--- begin Extracted material ---

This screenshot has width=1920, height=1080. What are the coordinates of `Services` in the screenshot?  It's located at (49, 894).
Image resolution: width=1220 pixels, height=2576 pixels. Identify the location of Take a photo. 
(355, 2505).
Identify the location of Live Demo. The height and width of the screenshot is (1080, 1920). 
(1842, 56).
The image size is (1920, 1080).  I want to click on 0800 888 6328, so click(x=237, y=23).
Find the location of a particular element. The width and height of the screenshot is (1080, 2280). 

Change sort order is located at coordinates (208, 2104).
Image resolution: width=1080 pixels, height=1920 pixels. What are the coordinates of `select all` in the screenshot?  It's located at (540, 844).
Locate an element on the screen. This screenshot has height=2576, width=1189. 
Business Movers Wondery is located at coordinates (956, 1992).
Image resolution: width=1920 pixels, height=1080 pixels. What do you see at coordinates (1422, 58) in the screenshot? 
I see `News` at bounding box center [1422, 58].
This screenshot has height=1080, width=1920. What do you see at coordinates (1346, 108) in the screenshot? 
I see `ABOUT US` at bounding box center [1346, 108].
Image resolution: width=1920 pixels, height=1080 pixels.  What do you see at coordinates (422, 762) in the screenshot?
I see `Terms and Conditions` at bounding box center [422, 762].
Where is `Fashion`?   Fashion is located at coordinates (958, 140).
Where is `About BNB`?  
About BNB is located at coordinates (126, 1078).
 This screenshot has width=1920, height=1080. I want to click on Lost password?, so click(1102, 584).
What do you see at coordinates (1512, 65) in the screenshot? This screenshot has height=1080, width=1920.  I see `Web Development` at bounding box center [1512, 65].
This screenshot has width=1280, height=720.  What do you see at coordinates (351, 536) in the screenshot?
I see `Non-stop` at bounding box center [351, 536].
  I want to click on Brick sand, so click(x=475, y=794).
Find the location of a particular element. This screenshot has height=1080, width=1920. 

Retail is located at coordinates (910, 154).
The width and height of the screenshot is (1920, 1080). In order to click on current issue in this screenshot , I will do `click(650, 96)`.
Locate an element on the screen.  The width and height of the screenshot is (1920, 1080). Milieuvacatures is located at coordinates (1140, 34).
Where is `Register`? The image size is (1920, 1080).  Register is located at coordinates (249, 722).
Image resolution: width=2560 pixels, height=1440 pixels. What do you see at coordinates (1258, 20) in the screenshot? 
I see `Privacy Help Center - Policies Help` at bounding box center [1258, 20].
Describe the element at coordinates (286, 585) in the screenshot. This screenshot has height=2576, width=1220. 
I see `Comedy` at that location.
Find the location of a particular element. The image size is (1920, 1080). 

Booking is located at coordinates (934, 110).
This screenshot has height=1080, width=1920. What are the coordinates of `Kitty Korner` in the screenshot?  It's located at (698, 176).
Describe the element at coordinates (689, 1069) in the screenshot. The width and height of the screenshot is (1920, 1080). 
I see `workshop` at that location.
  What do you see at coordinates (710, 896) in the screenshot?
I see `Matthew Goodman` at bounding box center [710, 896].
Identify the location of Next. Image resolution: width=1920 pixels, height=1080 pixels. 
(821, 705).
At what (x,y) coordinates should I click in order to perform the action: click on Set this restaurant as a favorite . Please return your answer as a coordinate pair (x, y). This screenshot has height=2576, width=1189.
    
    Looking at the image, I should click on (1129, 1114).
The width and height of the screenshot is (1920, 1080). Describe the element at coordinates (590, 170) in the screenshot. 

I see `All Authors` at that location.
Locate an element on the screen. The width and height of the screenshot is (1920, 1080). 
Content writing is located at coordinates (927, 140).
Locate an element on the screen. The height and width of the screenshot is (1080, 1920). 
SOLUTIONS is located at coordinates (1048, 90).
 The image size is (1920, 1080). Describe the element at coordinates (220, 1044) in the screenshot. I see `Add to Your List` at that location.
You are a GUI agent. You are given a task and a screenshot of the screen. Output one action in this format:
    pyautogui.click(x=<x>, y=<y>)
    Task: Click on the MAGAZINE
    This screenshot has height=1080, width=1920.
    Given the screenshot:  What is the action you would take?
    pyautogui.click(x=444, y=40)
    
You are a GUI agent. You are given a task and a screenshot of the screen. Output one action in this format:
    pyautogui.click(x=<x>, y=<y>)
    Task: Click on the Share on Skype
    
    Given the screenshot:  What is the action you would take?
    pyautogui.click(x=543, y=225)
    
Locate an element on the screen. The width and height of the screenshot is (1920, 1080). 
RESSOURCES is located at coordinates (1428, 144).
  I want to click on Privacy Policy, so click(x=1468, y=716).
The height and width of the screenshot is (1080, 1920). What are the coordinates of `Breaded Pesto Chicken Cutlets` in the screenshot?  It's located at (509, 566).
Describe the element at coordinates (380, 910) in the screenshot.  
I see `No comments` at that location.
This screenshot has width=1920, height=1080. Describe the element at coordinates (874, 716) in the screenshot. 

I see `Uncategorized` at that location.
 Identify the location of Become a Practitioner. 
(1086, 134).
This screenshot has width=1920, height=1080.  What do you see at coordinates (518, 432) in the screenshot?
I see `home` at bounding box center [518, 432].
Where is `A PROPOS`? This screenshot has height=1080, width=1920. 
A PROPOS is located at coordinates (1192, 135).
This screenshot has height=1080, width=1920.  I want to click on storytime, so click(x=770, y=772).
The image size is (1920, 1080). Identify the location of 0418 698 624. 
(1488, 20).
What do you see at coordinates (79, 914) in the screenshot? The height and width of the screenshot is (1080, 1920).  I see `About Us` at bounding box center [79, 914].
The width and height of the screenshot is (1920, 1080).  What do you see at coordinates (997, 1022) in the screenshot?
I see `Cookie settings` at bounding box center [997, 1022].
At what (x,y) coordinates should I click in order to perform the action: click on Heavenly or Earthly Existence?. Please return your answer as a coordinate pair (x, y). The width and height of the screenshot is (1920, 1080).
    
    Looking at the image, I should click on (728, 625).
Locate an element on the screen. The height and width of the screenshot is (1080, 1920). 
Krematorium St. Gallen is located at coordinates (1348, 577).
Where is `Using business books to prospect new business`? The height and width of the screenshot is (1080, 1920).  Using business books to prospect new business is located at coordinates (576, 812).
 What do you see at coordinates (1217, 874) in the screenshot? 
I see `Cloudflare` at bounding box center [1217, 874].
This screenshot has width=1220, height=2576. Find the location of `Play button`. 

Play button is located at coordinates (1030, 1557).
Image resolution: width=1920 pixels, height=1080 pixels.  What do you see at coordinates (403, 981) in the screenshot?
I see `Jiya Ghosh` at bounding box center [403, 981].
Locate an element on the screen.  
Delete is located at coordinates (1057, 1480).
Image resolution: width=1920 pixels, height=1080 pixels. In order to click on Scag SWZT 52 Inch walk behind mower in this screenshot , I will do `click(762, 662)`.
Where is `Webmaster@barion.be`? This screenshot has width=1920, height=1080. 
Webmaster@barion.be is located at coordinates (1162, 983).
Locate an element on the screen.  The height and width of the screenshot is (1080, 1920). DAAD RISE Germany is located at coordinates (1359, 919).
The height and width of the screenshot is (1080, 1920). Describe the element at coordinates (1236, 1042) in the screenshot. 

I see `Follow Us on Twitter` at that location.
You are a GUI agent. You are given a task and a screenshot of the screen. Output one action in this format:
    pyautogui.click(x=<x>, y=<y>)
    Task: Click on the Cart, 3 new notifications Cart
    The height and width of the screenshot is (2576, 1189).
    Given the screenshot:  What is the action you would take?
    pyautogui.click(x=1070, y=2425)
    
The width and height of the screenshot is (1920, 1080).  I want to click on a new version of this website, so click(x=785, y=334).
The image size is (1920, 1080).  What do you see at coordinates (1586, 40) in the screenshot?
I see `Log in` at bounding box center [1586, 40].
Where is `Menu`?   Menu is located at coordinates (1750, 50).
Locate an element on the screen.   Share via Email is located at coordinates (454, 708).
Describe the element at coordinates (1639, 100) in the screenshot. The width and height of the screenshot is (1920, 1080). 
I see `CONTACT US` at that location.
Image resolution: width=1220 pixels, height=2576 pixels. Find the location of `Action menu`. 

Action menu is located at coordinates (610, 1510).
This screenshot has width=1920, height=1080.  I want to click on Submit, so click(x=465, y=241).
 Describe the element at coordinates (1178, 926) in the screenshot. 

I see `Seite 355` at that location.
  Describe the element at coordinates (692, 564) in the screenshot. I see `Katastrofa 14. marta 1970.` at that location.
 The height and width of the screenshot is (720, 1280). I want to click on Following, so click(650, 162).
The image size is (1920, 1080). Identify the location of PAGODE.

--- end Extracted material ---

Give the data from the line with "The width and height of the screenshot is (1920, 1080). Describe" to the line with "Content writing is" as a JSON list of strings, one string per line, leaving out blank lines.

## Task solution
[
  "The width and height of the screenshot is (1920, 1080). Describe the element at coordinates (590, 170) in the screenshot. ",
  "I see `All Authors` at that location.",
  "Locate an element on the screen. The width and height of the screenshot is (1920, 1080). ",
  "Content writing is located at coordinates (927, 140)."
]